Whether such a requirement will itself be seen as a breach of the EU treaty, as restricting the flow of capital within the EU (the reason that tax reliefs have had to be widened in the first place) remains to be seen.

It was inevitable that the UK would have to amend its tax code to extend the tax treatment available to UK charities and donations to them to charities based in other EU states and donations made to them. The Stauffer and Persche cases each provide that an EU member state may take appropriate steps to satisfy itself that a foreign charity is subject to an equivalent degree of supervision as that which it requires for its own indigenous charities. However, the tests which the UK has introduced in FA 2010, coupled with the amendment to the provisions regarding the transfer of funds to non-UK bodies, are reminiscent, in several ways, of theintroduction of the Substantial Donor Rules in 2006.

Following criticism of the Substantial Donor Rules, HMRC set up a working party to review the changes required to remedy their shortcomings. Ironically, however, the implementation of these amendments was delayed by the introduction of the FA 2010 changes.
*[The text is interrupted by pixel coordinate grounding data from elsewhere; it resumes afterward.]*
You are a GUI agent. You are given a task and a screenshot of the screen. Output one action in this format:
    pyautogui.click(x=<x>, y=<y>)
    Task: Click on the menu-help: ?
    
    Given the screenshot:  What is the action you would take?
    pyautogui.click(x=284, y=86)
Given the additional compliance obligations which the FA 2010 changes impose on charities, the fact that so much power has been transferred to HMRC, that the new provisions may themselves fall foul of European law and that they were, in any case, not subjected to the usual degree of parliamentary scrutiny in the scramble to get FA 2010 through Parliament before the election, it is hoped that they will now be subject to prompt and thorough review.